Der “Small Room” ist am glaubwürdigsten: sehr klein und kurz, angenehm frisch, nicht klaustrophobisch. In Verbindung damit sorgt eine Germanium-Sättigung für eine Vertiefung und Öffnung, “Discrete” bringt mehr tonale Definition. “Room” klingt in meinen Ohren nicht ganz so natürlich. Das Reverb-Signal verbindet sich nicht direkt anstandslos mit der Quelle, sondern wirkt etwas artifiziell. Hier kann man über die Sättigung ganz gut den Raumcharakter definieren. So suggeriert “Germanium” einen relativ leeren Raum mit recht harten Wänden, etwa ein Wohnzimmer mit Steinwänden und wenigen Möbeln. “Discrete” klingt offener, eher wie ein Raum mit Leichtbauwänden oder Holz. “JFET” ändert hier nicht so sehr den Grundcharakter, reichert die Höhen aber deutlich an.
Der “Hall”-Algorithmus erinnert wie erwartet an einen Flur oder Mehrzweck-Nutzraum. Eine Germaniumsättigung erweckt hier den Eindruck nackterer Wände. Die diskrete Schaltung klingt dunkler, etwas kellerartiger, aber auch eine Spur größer, der JFET-Transistor sorgt für ein bisschen mehr Glanz in der Hütte. “Long Hall” klingt nicht nur größer, sondern auch etwas leichter als “Hall”. Die Germaniumsättigung vergrößert den Raum nochmal deutlich, klingt frisch, neigt aber dazu, etwas blechern auszuschwingen. “Discrete” klingt weniger nach harten Wänden, aber nicht kleiner, eher wärmer und musikalischer. Am meisten Verdichtung, aber auch ein gutes Stück Indifferenz bringt hier wieder “JFET”.
Beim “Spring”-Algorithmus sollte man nicht erwarten, direkt an einen analogen Federhall erinnert zu werden, eher klingt es wie klassische Spring-Algorithmen digitaler Hallgeräte.

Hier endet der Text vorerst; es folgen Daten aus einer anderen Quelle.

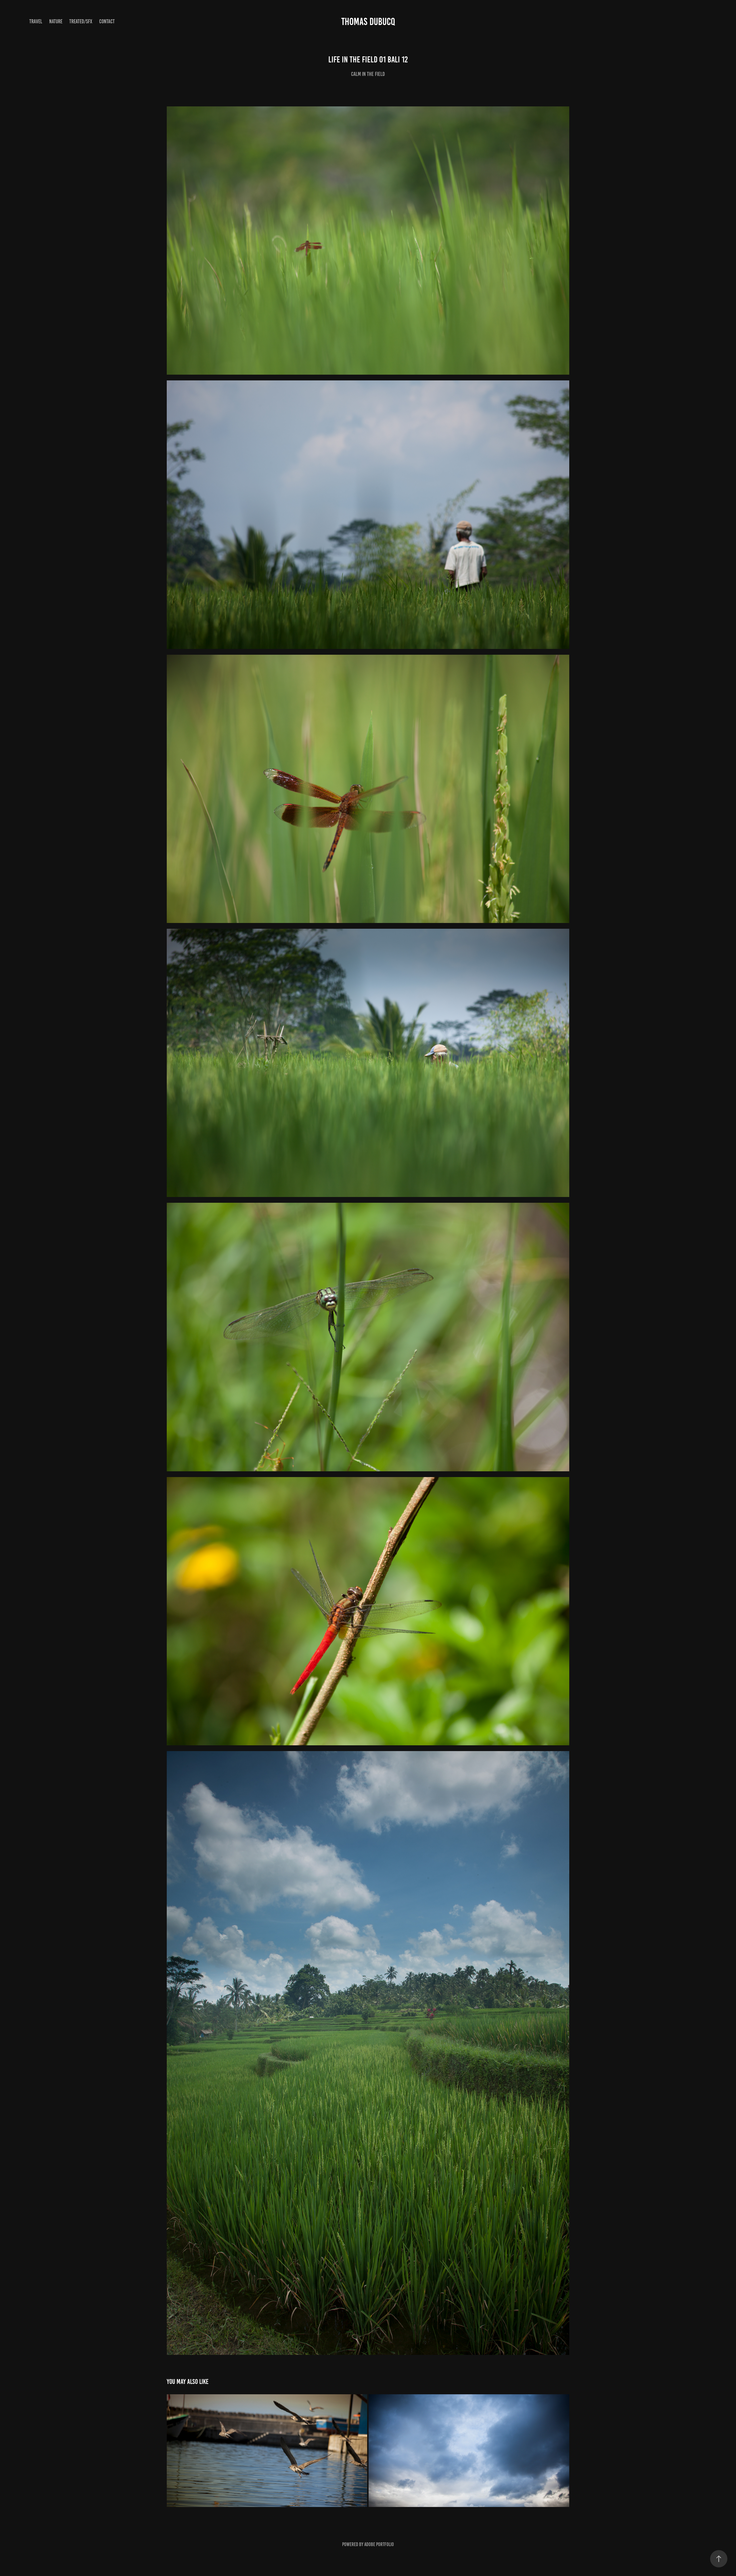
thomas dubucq (368, 21)
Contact (107, 21)
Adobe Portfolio (379, 2544)
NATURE (55, 21)
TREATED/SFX (80, 21)
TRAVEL (35, 21)
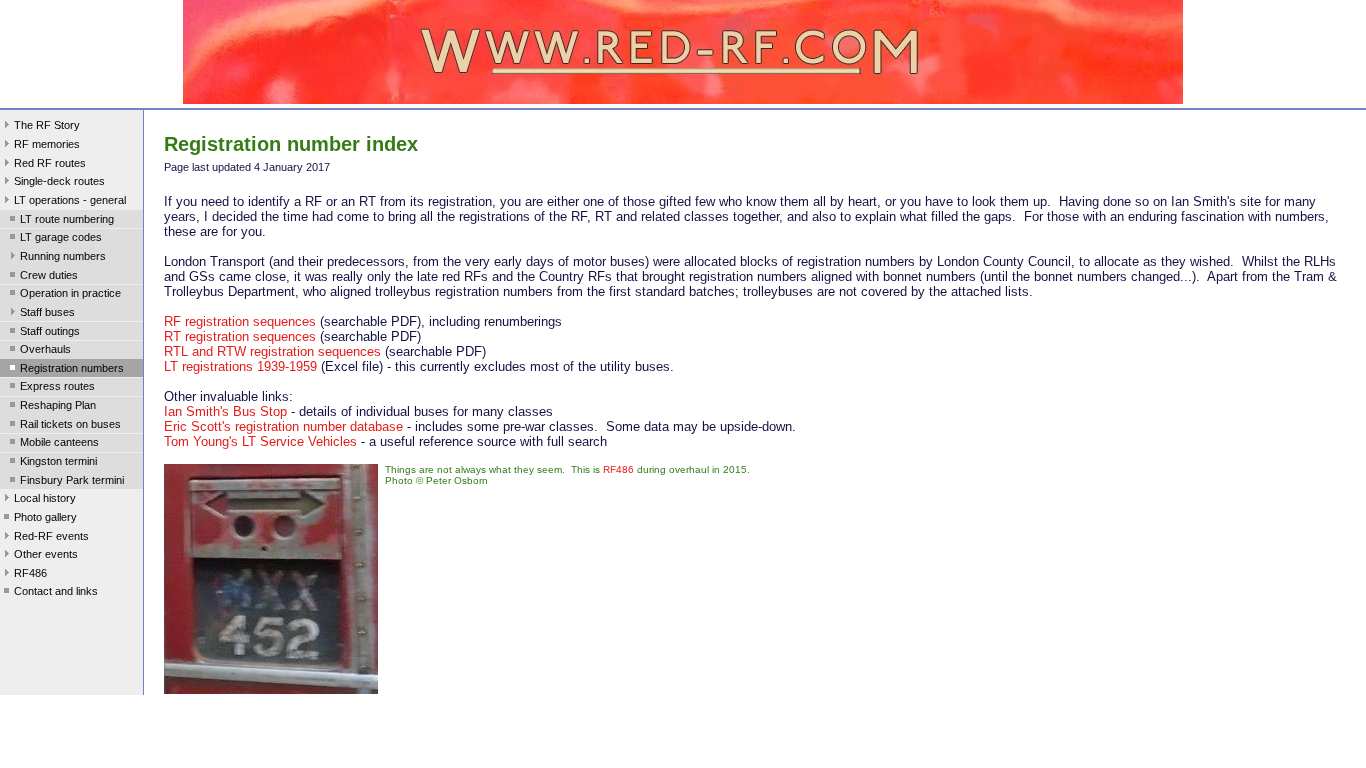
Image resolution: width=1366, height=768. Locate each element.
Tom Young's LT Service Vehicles (260, 441)
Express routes (57, 386)
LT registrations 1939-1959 (240, 366)
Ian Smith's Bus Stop (225, 411)
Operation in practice (70, 293)
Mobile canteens (59, 442)
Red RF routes (50, 163)
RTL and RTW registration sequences (272, 351)
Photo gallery (45, 517)
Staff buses (47, 312)
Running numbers (63, 256)
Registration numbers (72, 368)
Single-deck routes (59, 181)
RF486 (30, 573)
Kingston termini (58, 461)
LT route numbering (67, 219)
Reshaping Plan (58, 405)
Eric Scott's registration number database (283, 426)
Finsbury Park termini (72, 480)
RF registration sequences (240, 321)
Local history (45, 498)
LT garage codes (61, 237)
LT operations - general (70, 200)
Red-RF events (51, 536)
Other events (46, 554)
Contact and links (56, 591)
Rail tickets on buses (70, 424)
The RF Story (47, 125)
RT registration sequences (240, 336)
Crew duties (49, 275)
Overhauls (45, 349)
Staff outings (50, 331)
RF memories (47, 144)
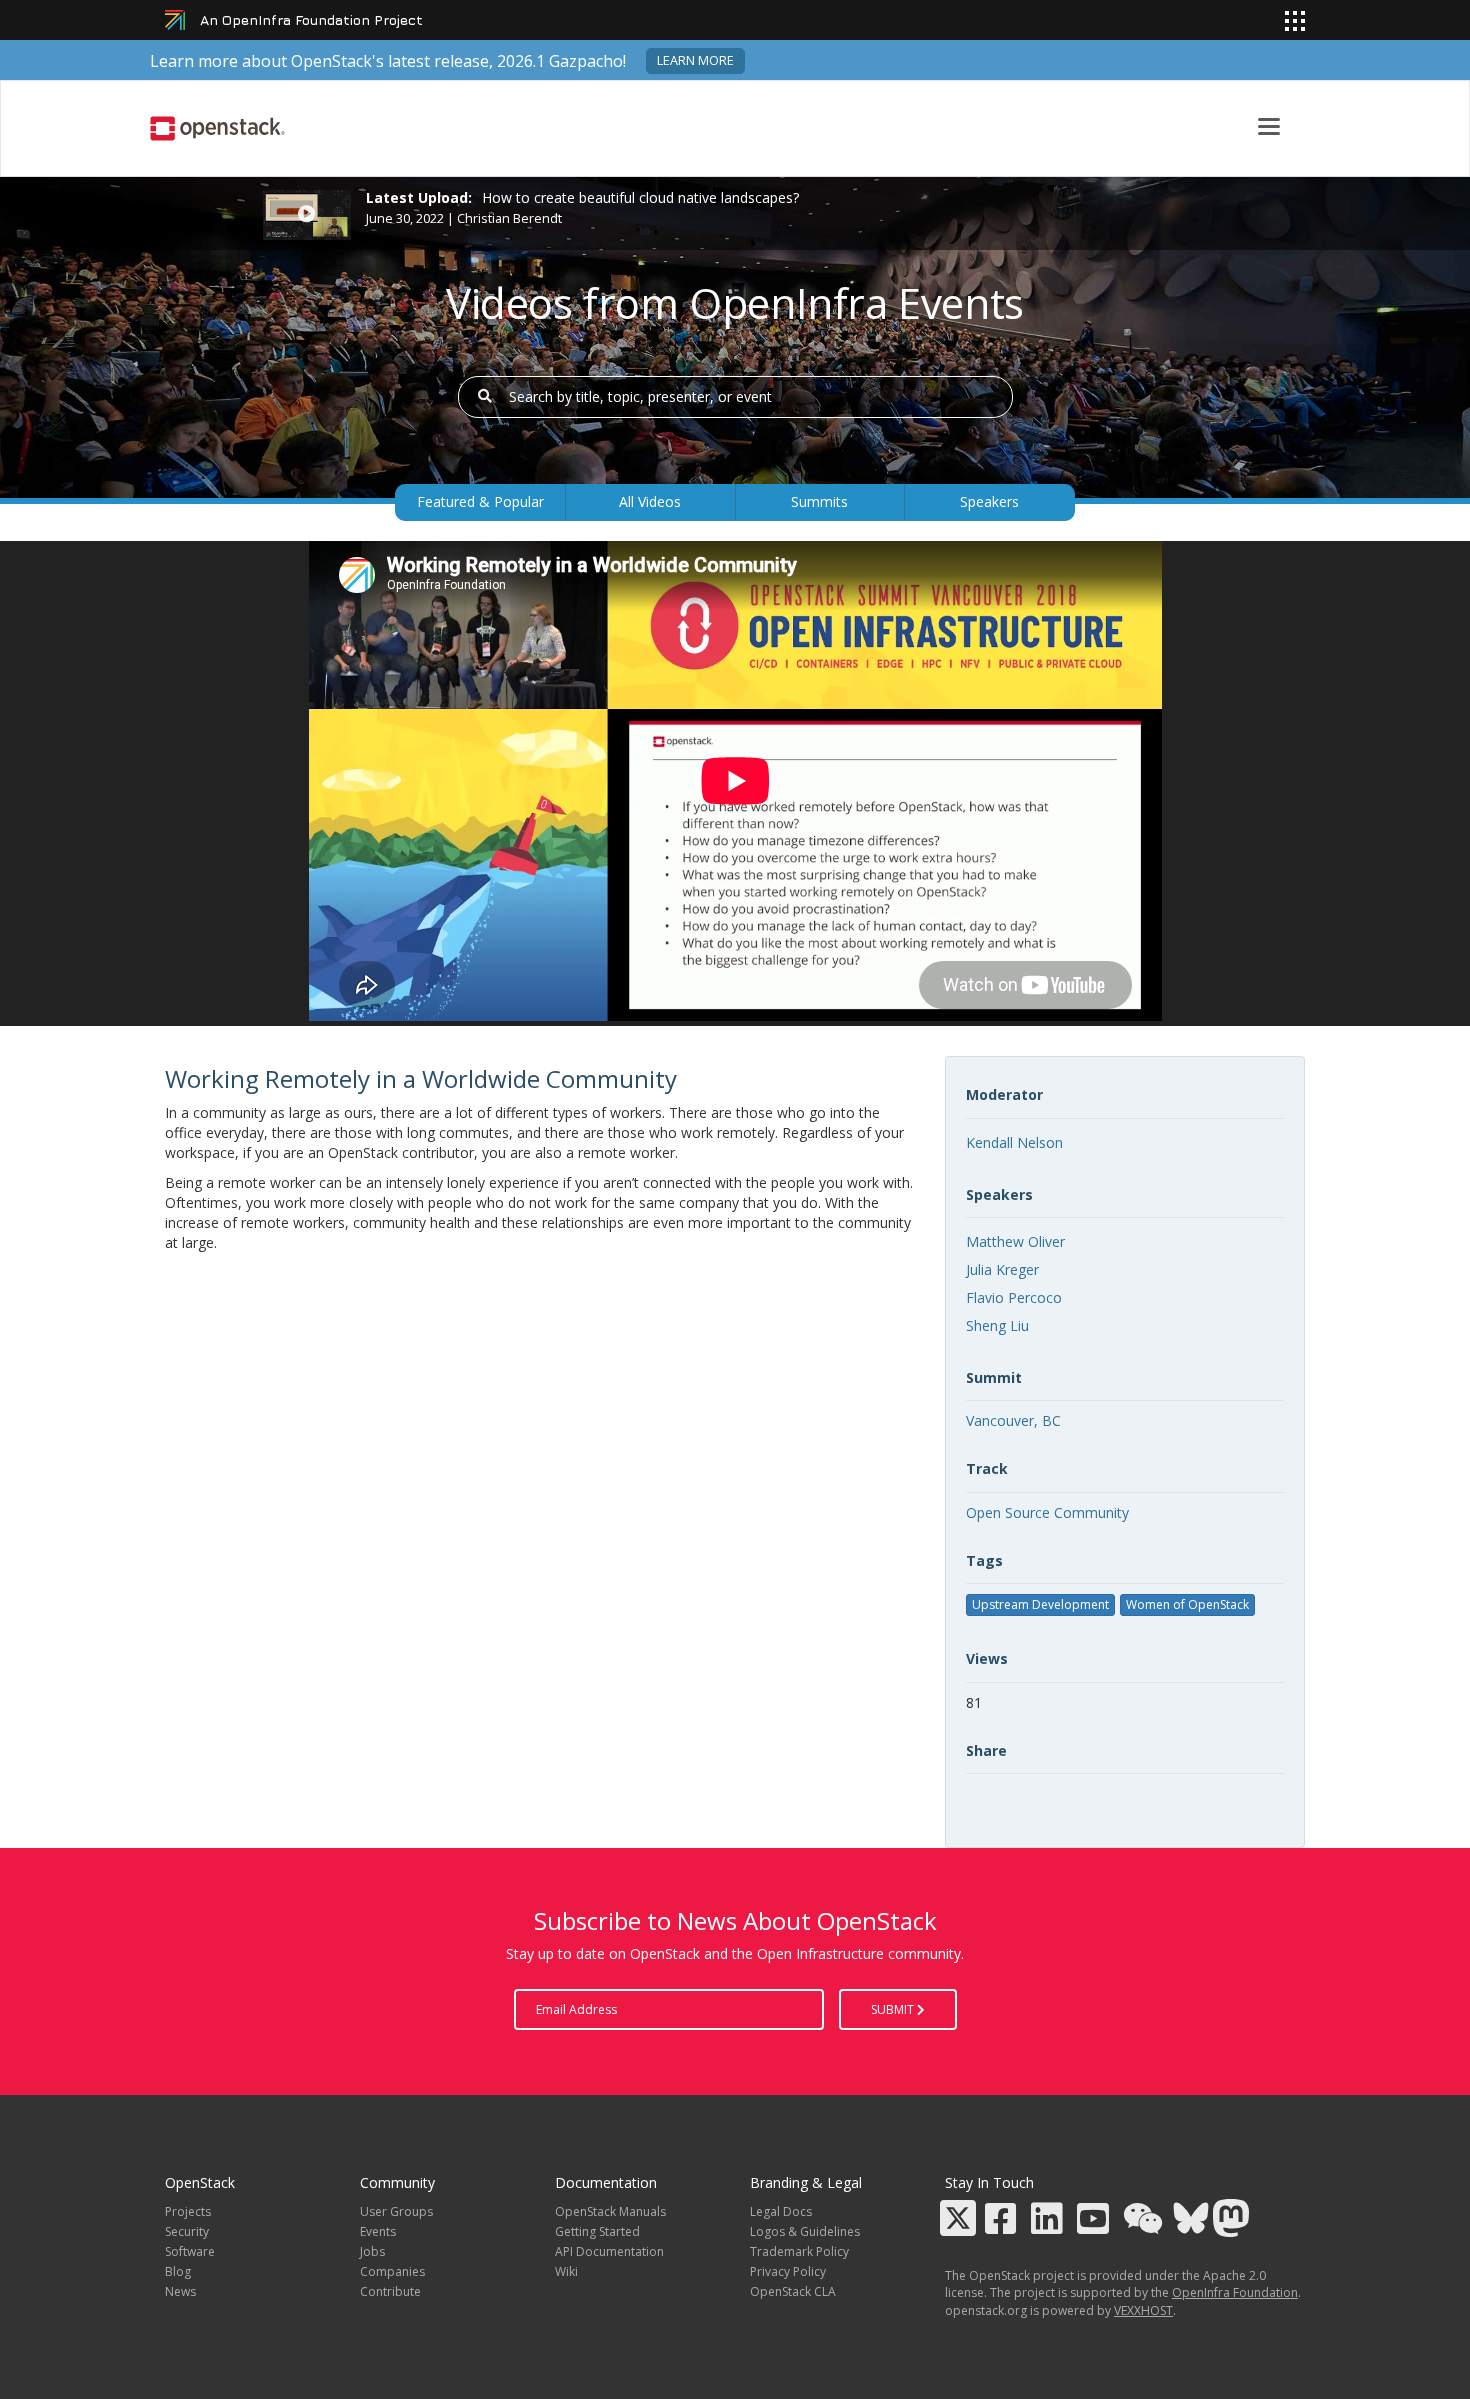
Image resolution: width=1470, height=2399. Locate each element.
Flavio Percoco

Schaltet man die Germanium-Dioden dazu, kommt man dem Federhallcharakter ein kleines Stückchen näher, weil hier die oberen Mitten mehr Betonung erfahren. Der diskrete Op-Amp zeichnet den Raum klarer und eine Spur größer, “JFET” sorgt für eine subjektive Verlängerung des Reverb-Tails.
Die “Plate” wirkt etwas schmaler als eine echte analoge Hallplatte, aber schön klar in den Höhen. Auf den ersten Eindruck klingt das auch ungesättigt schon glaubwürdig. So richtig Plate wird es, wenn man die Verzerrungen dazu schaltet, der Nachklang wird durch “Germanium” tonaler und weiter. “Discrete” lässt den Hall dunkler hervortreten, “JFET” reichert das Obertonspektrum an.
Der siebte Algorithmus nennt sich “Tunnel” und ist eher etwas für Spezialeffekte. Die recht lange und stabile Hallfahne klingt sphärisch und nicht direkt nach einem echten großen Raum, wie zum Beispiel einer Kathedrale, sondern steht eher als Fläche im Hintergrund. Hier beeinflusst die Sättigung sehr effektiv die Klangfarbe. “Germanium” wirkt heller, “Discrete” dunkler. “JFET” erzeugt ein Loch in den Mitten, was flauschig anmutet.
Drehen wir nun den Dry-/Wet-Regler nach links, erkennen wir, was die analogen Schaltkreise so drauf haben: Wir hören im Germanium-Modus eine satte Verdichtung der Präsenzen, die das Signal auch und gerade in den leiseren Passagen sehr effektiv nach vorne holt. So setzen sich auch leise Details ungemein gut durch, was nebenbei eine ziemliche Menge an Kompression ersparen kann.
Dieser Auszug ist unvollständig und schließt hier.